- **Work required**: Lay out the stretch of items from the first line through the line containing "coordinates (1377, 1206)." as a Markdown table with two columns, Row for the row number and Line for the line itself, leaving out any blank lines.

(Dataset entries)
■ ■ ■ ■ ■

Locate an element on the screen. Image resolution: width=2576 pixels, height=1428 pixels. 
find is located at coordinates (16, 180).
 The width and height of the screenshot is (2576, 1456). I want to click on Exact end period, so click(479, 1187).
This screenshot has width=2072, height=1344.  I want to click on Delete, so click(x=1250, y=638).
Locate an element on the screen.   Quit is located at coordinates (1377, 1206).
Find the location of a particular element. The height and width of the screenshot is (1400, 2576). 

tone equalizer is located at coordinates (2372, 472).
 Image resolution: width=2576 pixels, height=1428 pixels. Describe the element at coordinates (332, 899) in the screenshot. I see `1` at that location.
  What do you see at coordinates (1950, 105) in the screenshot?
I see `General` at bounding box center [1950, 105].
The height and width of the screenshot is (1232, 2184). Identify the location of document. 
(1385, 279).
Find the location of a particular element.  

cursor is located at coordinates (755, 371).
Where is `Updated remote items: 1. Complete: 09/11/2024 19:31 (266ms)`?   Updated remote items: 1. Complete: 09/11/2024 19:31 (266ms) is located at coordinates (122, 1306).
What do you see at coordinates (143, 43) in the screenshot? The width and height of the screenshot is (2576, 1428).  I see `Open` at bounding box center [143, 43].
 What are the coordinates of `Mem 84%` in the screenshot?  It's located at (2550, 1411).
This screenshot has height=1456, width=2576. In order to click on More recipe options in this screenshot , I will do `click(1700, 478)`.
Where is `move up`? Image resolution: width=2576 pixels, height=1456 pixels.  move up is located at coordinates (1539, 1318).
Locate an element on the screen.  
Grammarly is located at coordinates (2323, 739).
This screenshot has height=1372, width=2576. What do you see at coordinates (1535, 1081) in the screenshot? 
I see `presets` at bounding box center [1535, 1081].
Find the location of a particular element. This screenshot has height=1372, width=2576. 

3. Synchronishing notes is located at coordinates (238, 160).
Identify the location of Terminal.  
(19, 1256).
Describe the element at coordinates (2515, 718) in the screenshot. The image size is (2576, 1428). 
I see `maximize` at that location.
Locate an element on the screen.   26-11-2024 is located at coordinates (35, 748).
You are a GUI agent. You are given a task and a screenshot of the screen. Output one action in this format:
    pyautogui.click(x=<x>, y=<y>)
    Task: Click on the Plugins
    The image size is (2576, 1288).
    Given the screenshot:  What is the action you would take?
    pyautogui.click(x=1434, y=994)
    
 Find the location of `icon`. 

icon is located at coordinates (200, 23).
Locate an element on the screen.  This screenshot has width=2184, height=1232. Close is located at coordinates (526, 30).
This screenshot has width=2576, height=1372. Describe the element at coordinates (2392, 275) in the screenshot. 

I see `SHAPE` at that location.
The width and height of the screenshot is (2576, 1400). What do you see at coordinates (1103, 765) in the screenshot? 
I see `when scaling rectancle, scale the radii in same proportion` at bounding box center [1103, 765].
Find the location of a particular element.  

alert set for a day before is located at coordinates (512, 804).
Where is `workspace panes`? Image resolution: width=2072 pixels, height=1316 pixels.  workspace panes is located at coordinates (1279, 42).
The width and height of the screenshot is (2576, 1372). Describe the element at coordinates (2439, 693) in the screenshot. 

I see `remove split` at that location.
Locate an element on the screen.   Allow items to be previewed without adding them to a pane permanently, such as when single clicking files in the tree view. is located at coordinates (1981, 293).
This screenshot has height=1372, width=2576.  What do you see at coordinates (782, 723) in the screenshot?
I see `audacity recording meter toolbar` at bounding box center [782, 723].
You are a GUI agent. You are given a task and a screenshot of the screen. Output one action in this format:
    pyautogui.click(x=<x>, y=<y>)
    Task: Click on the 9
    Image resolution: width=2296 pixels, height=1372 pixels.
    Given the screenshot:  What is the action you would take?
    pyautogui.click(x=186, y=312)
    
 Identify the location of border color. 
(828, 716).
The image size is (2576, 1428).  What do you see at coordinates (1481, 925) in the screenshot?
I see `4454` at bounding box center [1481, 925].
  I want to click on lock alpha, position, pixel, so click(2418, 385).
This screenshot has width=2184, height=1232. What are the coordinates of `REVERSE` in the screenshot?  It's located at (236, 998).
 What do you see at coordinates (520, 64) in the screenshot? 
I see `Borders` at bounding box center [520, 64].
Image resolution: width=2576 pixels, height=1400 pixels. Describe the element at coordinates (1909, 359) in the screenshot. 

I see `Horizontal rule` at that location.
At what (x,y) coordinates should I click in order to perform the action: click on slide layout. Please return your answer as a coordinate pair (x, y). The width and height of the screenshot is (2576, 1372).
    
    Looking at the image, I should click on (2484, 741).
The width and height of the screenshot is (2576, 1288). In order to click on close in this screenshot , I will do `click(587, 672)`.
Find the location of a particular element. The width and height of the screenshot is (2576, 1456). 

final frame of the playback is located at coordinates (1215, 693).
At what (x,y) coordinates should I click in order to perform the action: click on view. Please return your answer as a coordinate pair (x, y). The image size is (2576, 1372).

■ ■ ■ ■ ■

- **Solution for this problem**:
| Row | Line |
|---|---|
| 1 | Locate an element on the screen. Image resolution: width=2576 pixels, height=1428 pixels.  |
| 2 | find is located at coordinates (16, 180). |
| 3 |  The width and height of the screenshot is (2576, 1456). I want to click on Exact end period, so click(479, 1187). |
| 4 | This screenshot has width=2072, height=1344.  I want to click on Delete, so click(x=1250, y=638). |
| 5 | Locate an element on the screen.   Quit is located at coordinates (1377, 1206). |